The problem in reproducing the results of image captioning

Question

The problem in reproducing the results of image captioning

chenwq95 opened this issue 4 years ago · 5 comments

chenwq95 commented 4 years ago

Hi,
Thank you for your great work.

I'm trying to reproduce the results of image captioning by following steps:

Download Karpathy splits of COCO, and run the code of "scripts/prepro_labels.py" to prepare the data.
Download the Bottom-up and VC features with your link.
Train the model with the cross entropy loss:
"python train.py --id topdown --caption_model topdown --input_json data/cocotalk.json --input_label_h5 data/cocotalk_label.h5 --input_att_dir_vc [the/path/to/VC_Feature/trainval] --input_att_dir [the/path/to/Updown_Feature] --batch_size 50 --learning_rate 3e-4 --checkpoint_path log_topdown --save_checkpoint_every 2200 --val_images_use 5000 --rnn_size 2048 --input_encoding_size 1024 --max_epochs 30 --language_eval 1"
Evaluate the model with the code:
python eval.py --model log_topdown/model-best.pth --infos_path log_topdown/infos_topdown-best.pkl --dump_images 0 --num_images -1 --language_eval 1 --beam_size 2 --batch_size 50 --split test
The results are:
{'Bleu_1': 0.7625701835246635, 'Bleu_2': 0.6021042790224688, 'Bleu_3': 0.46398074453035226, 'Bleu_4': 0.35592428819070027, 'METEOR': 0.27917788348120276, 'ROUGE_L': 0.566515050577319, 'CIDEr': 1.136820918673527, 'bad_count_rate': 0.0014}
which are much lower than the reported.

So, my question is that are there any important settings when reproducing the reported results?

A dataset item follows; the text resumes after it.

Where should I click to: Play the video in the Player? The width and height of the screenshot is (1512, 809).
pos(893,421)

Answer 1 · 2020-08-24T11:52:55.000Z

My bad. It seems that self-critical training is important. I'm running the code with CIDEr-D Score Optimization, and will report my running results later.

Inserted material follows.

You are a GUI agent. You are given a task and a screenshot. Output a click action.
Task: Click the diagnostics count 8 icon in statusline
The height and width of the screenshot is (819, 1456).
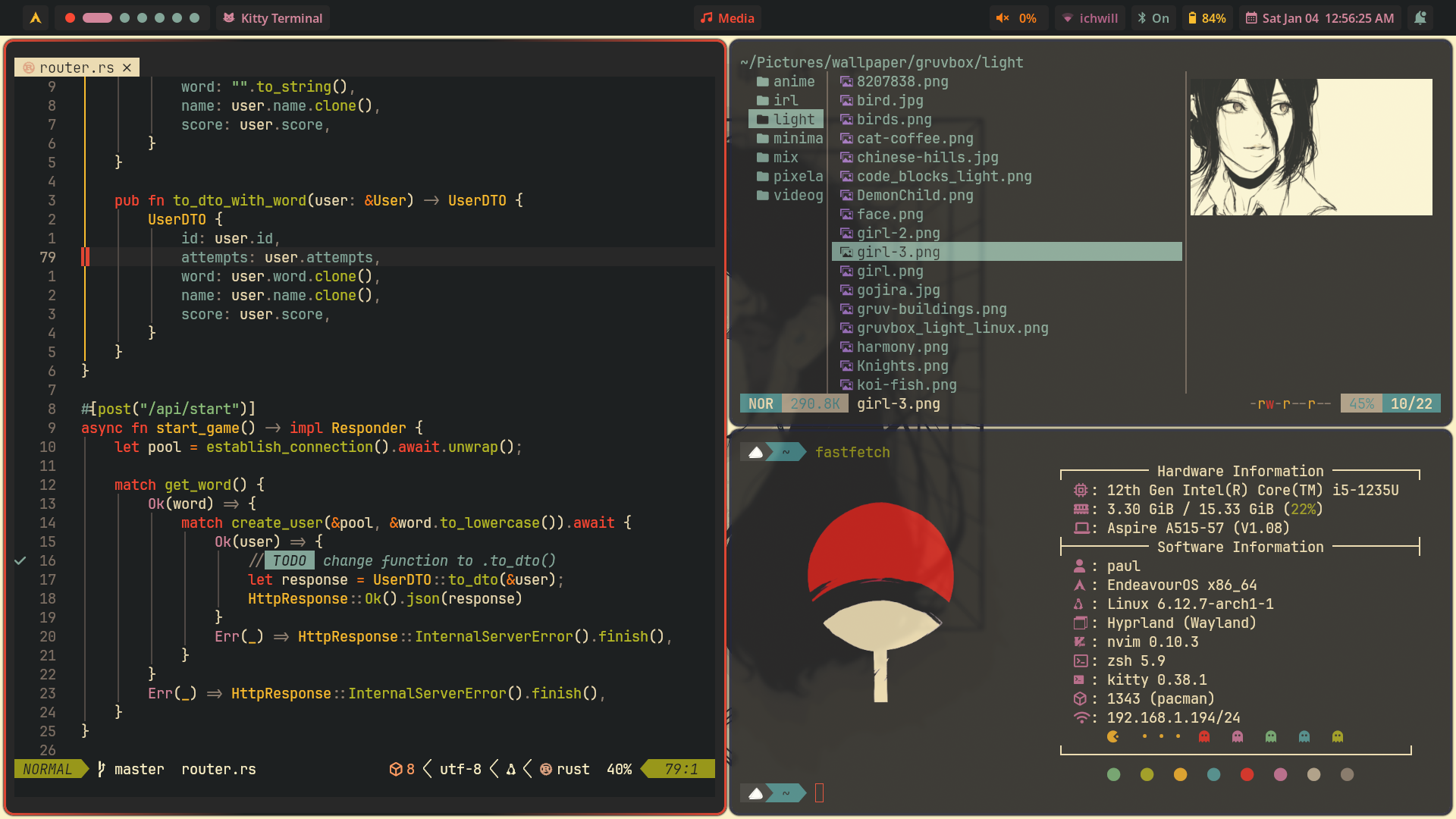[x=396, y=769]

Answer 2 · 2020-08-26T13:39:43.000Z

Hi, sorry for the delayed reply. Yeah, we follow the previous methods with self-critical training.
I haven't tried the CIDEr-D optimization actually, but your results is too lower as you said. For the reference, you can just check the original up-down model's performance. Using VC feature can definitely get better performance in both two periods (supervised and self-critical) .

To reproduce our results, it may be better to run the code follow the default flow firstly.
If you have any other problems, pls feel free to contact me.

Best
Tan

Answer 3 · 2020-08-29T13:59:32.000Z

Finally, I got the results after self-critical training:
{'Bleu_1': 0.8092960250603055, 'Bleu_2': 0.6543049978813428, 'Bleu_3': 0.5084688113516954, 'Bleu_4': 0.38850210505433325, 'METEOR': 0.2887807245138986, 'ROUGE_L': 0.5896889033565031, 'CIDEr': 1.2924082453621994, 'bad_count_rate': 0.0004}
after running the code:
python train.py --id topdown --caption_model topdown --input_json data/cocotalk.json --input_label_h5 data/cocotalk_label.h5 --input_att_dir_vc ../../../Seq2Seq_Transformer/data/mscoco_vc_features/vc_coco_trainval_2014 --input_att_dir ../../../Seq2Seq_Transformer/data/mscoco_bottom_up_features_version2 --batch_size 50 --learning_rate 3e-4 --checkpoint_path log_topdown_lr_3 --save_checkpoint_every 2200 --val_images_use 5000 --max_epochs 80 --rnn_size 2048 --input_encoding_size 1024 --self_critical_after 30 --language_eval 1 --learning_rate_decay_start 0 --scheduled_sampling_start 0 >log_train_mix.out

Answer 4 · 2020-08-31T15:14:56.000Z

Hi, thanks for your experiment and feedback.
Firstly I have checked my results again and the final CIDEr score on Karpathy test split is indeed about 130.5 and the best epoch is 77. The best val score is about 128.4.
So I am trying to find that if something goes wrong?
Do you run the test command to get the results on test split? And do you totally follow the command in repo?

Answer 5 · 2020-09-02T06:46:48.000Z

Hi. Sincerely thanks for your time and detailed reply.

Yes. I followed the command in the downstream page, and tested the model by running the code:
python eval.py --model log_topdown/model-best.pth --infos_path log_topdown/infos_topdown-best.pkl --dump_images 0 --num_images -1 --language_eval 1 --beam_size 2 --batch_size 50 --split test

Is it possible that the config --self_critical_after 30 need to be larger? Because training 30 epochs with cross-entropy loss does not yield considerable results, and may affect the second training stage.